A current probe is a current transformer: the measured current flows in a one-turn primary -winding- and the signal current flows in the N-turn secondary winding. The sensitivity (transfer impedance Zt) of a current probe depends on the number of turns (N) in the secondary winding and the load impedance of the secondary winding, usually a 50Ω cable, which may be combined in parallel with an internal resistor to adjust the transfer impedance.
The performance of a current probe is limited by standoff voltage at critical points in the probe, such as the connector or the internal shunt resistor, induction saturation in the core and resistive heating in the winding. Standoff voltage limits the output voltage to 2000V in probes without an internal resistor and to 400V in probes with an internal resistor. Induction saturation limits the measured current and the time interval during which it can be applied.
The output of a current probe
Vout = Zt x Isensed
where Zt = transfer impedance
I-dot sensor
In contrast, an I-dot sensor can correctly be called a current sensor, because it is designed to sense the first derivative of the magnetic field associated with the current being measured. In other words, the output is proportional to the time rate of change of the aperture current.

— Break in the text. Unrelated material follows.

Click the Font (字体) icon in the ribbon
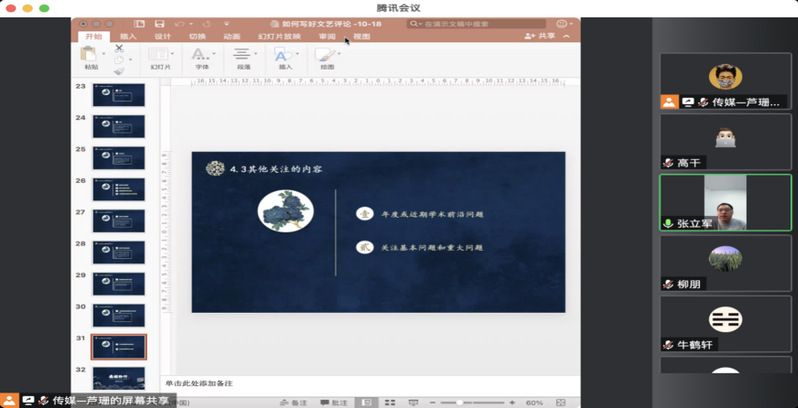The image size is (798, 408). pyautogui.click(x=201, y=55)
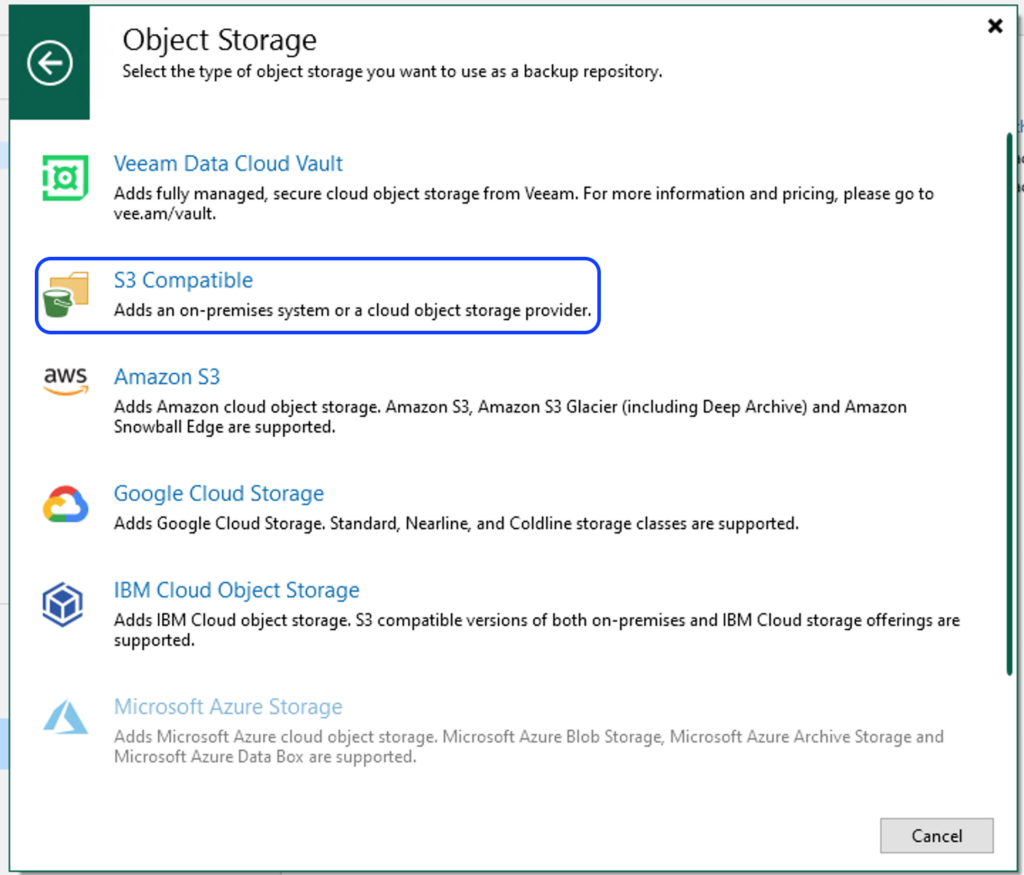Close the Object Storage dialog
This screenshot has height=875, width=1024.
[x=995, y=26]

The output voltage from an I-dot sensor is a linear function of the frequency of the current being sensed, whereas the output voltage from a current probe is independent of frequency in its useful bandwidth. In fact, the useful bandwidth is defined as the frequency range for which the output voltage is independent of frequency - the theoretical lower limit being the transition frequency.
The sensitivity of an I-dot sensor is determined entirely by its physical dimensions. It does not need to be calibrated, because the dimensions do not change over time. I-dot sensors are available with sensitivities ranging from 0.5nH to 10nH as standard, and a much wider range is possible if required. Risetimes for these sensors range from 0.17nH to 1.8nH [I pointed this typo out to them but was ignored]
which corresponds to upper 3dB frequencies from 190MHz to 2GHz. The wide range of output voltages (5mV to 5kV) and the differentiating mode of these sensors enable them to meet a wide variety of measurement requirements.
The output of an I-dot
Vout = M dIdt
where M = sensor mutual inductance (H), I = total current through aperture (A)
I-dot sensor versus current probe:
I-dot sensor Advantages
Needs no periodic calibration
Wider operating bandwidth
Larger max output = greater dynamic range
I-dot sensor Disadvantages
Output must be integrated to calculate current
Current probe Advantages
Provides a pre-integrated signal
Current probe Disadvantages
Narrower bandwidth
Inductive and thermal limitations
Requires periodic calibration'
https://ppmtest.com/current-probe-v-i-dot-sensor
There is a parameter list for of all of their Prodyn current probes near bottom of the page.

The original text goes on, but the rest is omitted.